The secret to Calvin Klein's imagery

I love provocative advertising because it can have multiple meanings and speak to a new generation. Calvin Klein launched its ck one fragrance at a Tower Records store and I was hooked by the Avedon-inspired advertising campaign, featuring Kate Moss and a multitude of eccentric and cool people. These images, shot by Steven Meisel, spoke to me: they were controversial and effortless, youthful and relevant, tapped into the zeitgeist of the moment. I have so many favourites, from the ones with Calvin himself, shot by Bruce Weber at Georgia O'Keeffe's Ghost Ranch in New Mexico (for AW84), to Brooke Shields in the now famous Calvin Klein jeans ad shot by Richard Avedon (1980), to every campaign featuring Kate Moss.

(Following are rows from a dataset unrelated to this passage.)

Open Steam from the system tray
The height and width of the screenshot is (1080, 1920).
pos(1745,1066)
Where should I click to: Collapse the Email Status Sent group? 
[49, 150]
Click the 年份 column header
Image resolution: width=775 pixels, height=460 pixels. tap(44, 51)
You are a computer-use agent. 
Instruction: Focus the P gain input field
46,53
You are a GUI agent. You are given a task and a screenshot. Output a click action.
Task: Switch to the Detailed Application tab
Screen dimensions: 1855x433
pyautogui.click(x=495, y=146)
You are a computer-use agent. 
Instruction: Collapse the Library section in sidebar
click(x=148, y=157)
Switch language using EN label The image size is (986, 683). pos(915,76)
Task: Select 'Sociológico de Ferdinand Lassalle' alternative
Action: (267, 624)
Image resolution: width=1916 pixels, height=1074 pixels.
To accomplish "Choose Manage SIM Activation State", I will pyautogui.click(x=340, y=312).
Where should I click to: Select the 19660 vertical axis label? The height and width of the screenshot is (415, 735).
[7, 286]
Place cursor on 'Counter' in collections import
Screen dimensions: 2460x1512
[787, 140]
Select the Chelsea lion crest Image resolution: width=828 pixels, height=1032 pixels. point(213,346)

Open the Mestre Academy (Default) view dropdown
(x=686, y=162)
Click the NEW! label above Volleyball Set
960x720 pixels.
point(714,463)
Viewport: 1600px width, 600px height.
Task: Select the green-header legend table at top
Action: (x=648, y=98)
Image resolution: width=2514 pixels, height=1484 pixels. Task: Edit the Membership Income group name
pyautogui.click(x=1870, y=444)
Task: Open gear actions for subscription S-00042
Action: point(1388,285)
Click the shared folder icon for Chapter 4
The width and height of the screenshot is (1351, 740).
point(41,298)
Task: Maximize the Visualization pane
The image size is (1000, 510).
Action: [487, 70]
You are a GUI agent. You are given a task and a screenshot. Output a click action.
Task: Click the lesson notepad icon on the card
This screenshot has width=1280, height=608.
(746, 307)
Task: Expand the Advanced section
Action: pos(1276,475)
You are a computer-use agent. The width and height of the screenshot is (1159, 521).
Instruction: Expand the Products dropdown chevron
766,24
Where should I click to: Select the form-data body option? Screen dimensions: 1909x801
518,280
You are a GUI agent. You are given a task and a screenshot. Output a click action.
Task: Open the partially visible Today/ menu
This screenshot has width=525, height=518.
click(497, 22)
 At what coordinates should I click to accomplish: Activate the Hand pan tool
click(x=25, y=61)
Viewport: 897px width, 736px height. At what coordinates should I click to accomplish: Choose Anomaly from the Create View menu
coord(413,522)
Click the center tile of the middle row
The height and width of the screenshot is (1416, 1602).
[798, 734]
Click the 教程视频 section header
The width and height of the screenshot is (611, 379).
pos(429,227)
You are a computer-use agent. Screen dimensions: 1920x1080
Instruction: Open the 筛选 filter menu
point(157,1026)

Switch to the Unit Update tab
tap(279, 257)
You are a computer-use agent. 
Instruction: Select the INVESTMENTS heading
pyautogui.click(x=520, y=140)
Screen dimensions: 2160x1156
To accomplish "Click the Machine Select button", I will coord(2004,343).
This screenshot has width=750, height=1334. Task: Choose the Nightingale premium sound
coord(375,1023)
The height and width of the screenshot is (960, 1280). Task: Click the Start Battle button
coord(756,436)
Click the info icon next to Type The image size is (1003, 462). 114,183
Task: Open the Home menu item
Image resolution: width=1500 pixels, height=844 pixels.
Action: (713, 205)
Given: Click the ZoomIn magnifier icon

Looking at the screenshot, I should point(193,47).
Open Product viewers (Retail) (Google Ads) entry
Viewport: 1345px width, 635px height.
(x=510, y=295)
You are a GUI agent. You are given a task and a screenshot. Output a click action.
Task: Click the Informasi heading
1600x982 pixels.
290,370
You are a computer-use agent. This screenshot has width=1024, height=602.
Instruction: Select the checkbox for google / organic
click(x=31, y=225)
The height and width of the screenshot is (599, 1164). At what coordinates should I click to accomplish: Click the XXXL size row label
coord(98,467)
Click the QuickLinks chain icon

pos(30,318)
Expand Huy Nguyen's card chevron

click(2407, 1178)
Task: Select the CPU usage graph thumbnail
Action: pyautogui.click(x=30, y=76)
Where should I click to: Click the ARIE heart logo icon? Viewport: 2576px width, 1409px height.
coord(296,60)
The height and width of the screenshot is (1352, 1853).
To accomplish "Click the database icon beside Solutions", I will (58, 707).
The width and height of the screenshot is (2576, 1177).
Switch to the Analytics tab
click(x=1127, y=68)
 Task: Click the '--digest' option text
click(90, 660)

Kate blew me away; she represented a new form of beauty that was effortless and slightly off. I also love the ads with Kate and Mark Wahlberg, which are so historical and have become embedded in our popular culture.

Working with Calvin 

Learning at the feet of the master

It was challenging and intimidating, yet phenomenal. He was always about the purity of fit, fabric and form, and editing. The hours spent on fittings and reducing the garment to its fundamental essence was amazing. He believed repetition is reputation and consistency, integrity and being in tune with the times you live in were fundamental to his modern, forward-looking business. He never really looked back - it was about today and the future.